*** DATASET CONTENT Section Begins ***

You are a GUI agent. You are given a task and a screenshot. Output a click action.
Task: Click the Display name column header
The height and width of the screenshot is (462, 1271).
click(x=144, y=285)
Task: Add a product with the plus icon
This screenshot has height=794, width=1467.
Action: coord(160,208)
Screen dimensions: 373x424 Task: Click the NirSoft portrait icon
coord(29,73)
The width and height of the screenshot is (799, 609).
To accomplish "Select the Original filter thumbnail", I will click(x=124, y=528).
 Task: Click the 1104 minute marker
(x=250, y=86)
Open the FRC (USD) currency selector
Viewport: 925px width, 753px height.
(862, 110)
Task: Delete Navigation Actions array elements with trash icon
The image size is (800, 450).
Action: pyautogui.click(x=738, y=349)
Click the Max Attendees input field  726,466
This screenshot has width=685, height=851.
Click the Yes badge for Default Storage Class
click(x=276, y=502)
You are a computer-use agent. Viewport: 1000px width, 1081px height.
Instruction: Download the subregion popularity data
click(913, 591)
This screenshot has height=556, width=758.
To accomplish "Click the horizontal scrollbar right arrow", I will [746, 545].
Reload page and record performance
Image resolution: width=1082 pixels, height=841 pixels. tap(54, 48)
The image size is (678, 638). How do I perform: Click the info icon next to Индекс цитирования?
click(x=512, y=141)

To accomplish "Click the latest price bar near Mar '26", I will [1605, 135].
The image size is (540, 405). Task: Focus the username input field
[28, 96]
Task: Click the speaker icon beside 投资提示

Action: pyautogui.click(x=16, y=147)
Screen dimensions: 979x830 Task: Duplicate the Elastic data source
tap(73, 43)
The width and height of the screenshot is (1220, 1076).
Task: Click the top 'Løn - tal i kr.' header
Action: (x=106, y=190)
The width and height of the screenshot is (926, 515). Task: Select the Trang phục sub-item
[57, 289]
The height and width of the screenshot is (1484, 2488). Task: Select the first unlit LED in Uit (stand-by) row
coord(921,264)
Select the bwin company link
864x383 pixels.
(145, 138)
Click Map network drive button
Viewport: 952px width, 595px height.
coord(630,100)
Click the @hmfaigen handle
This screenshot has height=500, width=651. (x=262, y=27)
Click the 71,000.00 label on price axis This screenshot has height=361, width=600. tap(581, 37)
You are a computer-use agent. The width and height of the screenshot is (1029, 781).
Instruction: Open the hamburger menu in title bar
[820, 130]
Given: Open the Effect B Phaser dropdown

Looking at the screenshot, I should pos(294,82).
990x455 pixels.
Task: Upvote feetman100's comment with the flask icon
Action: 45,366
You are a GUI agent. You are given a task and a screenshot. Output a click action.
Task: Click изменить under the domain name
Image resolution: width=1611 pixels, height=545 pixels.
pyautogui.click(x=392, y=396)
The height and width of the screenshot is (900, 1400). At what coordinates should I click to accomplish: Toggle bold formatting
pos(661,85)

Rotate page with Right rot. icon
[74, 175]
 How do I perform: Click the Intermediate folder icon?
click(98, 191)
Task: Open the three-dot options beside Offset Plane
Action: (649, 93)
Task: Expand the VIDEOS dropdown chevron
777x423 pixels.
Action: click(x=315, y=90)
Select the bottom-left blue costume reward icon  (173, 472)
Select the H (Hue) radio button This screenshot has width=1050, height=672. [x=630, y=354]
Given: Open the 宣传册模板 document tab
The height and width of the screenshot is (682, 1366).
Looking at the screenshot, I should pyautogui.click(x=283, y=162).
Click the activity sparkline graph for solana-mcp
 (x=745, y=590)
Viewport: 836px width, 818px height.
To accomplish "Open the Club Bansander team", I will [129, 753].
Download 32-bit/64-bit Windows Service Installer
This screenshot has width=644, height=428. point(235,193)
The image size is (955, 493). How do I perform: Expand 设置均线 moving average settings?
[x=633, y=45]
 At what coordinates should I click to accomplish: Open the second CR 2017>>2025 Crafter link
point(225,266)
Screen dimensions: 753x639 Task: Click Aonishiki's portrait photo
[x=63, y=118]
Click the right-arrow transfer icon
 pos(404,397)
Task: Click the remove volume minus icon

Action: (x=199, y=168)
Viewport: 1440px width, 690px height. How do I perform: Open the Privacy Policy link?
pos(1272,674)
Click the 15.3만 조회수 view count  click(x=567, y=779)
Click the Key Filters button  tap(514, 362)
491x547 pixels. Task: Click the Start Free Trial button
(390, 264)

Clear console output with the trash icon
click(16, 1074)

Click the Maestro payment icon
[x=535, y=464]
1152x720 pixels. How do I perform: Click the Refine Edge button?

*** DATASET CONTENT Section Ends ***

WHAT YOU HAVE TO DO – Exactly as they are written, print the entries again.

ANSWER BOX –
You are a GUI agent. You are given a task and a screenshot. Output a click action.
Task: Click the Display name column header
The height and width of the screenshot is (462, 1271).
click(x=144, y=285)
Task: Add a product with the plus icon
This screenshot has height=794, width=1467.
Action: coord(160,208)
Screen dimensions: 373x424 Task: Click the NirSoft portrait icon
coord(29,73)
The width and height of the screenshot is (799, 609).
To accomplish "Select the Original filter thumbnail", I will click(x=124, y=528).
 Task: Click the 1104 minute marker
(x=250, y=86)
Open the FRC (USD) currency selector
Viewport: 925px width, 753px height.
(862, 110)
Task: Delete Navigation Actions array elements with trash icon
The image size is (800, 450).
Action: pyautogui.click(x=738, y=349)
Click the Max Attendees input field  726,466
This screenshot has width=685, height=851.
Click the Yes badge for Default Storage Class
click(x=276, y=502)
You are a computer-use agent. Viewport: 1000px width, 1081px height.
Instruction: Download the subregion popularity data
click(913, 591)
This screenshot has height=556, width=758.
To accomplish "Click the horizontal scrollbar right arrow", I will [746, 545].
Reload page and record performance
Image resolution: width=1082 pixels, height=841 pixels. tap(54, 48)
The image size is (678, 638). How do I perform: Click the info icon next to Индекс цитирования?
click(x=512, y=141)

To accomplish "Click the latest price bar near Mar '26", I will [1605, 135].
The image size is (540, 405). Task: Focus the username input field
[28, 96]
Task: Click the speaker icon beside 投资提示

Action: pyautogui.click(x=16, y=147)
Screen dimensions: 979x830 Task: Duplicate the Elastic data source
tap(73, 43)
The width and height of the screenshot is (1220, 1076).
Task: Click the top 'Løn - tal i kr.' header
Action: (x=106, y=190)
The width and height of the screenshot is (926, 515). Task: Select the Trang phục sub-item
[57, 289]
The height and width of the screenshot is (1484, 2488). Task: Select the first unlit LED in Uit (stand-by) row
coord(921,264)
Select the bwin company link
864x383 pixels.
(145, 138)
Click Map network drive button
Viewport: 952px width, 595px height.
coord(630,100)
Click the @hmfaigen handle
This screenshot has height=500, width=651. (x=262, y=27)
Click the 71,000.00 label on price axis This screenshot has height=361, width=600. tap(581, 37)
You are a computer-use agent. The width and height of the screenshot is (1029, 781).
Instruction: Open the hamburger menu in title bar
[820, 130]
Given: Open the Effect B Phaser dropdown

Looking at the screenshot, I should pos(294,82).
990x455 pixels.
Task: Upvote feetman100's comment with the flask icon
Action: 45,366
You are a GUI agent. You are given a task and a screenshot. Output a click action.
Task: Click изменить under the domain name
Image resolution: width=1611 pixels, height=545 pixels.
pyautogui.click(x=392, y=396)
The height and width of the screenshot is (900, 1400). At what coordinates should I click to accomplish: Toggle bold formatting
pos(661,85)

Rotate page with Right rot. icon
[74, 175]
 How do I perform: Click the Intermediate folder icon?
click(98, 191)
Task: Open the three-dot options beside Offset Plane
Action: (649, 93)
Task: Expand the VIDEOS dropdown chevron
777x423 pixels.
Action: click(x=315, y=90)
Select the bottom-left blue costume reward icon  (173, 472)
Select the H (Hue) radio button This screenshot has width=1050, height=672. [x=630, y=354]
Given: Open the 宣传册模板 document tab
The height and width of the screenshot is (682, 1366).
Looking at the screenshot, I should pyautogui.click(x=283, y=162).
Click the activity sparkline graph for solana-mcp
 (x=745, y=590)
Viewport: 836px width, 818px height.
To accomplish "Open the Club Bansander team", I will [129, 753].
Download 32-bit/64-bit Windows Service Installer
This screenshot has width=644, height=428. point(235,193)
The image size is (955, 493). How do I perform: Expand 设置均线 moving average settings?
[x=633, y=45]
 At what coordinates should I click to accomplish: Open the second CR 2017>>2025 Crafter link
point(225,266)
Screen dimensions: 753x639 Task: Click Aonishiki's portrait photo
[x=63, y=118]
Click the right-arrow transfer icon
 pos(404,397)
Task: Click the remove volume minus icon

Action: (x=199, y=168)
Viewport: 1440px width, 690px height. How do I perform: Open the Privacy Policy link?
pos(1272,674)
Click the 15.3만 조회수 view count  click(x=567, y=779)
Click the Key Filters button  tap(514, 362)
491x547 pixels. Task: Click the Start Free Trial button
(390, 264)

Clear console output with the trash icon
click(16, 1074)

Click the Maestro payment icon
[x=535, y=464]
1152x720 pixels. How do I perform: Click the Refine Edge button?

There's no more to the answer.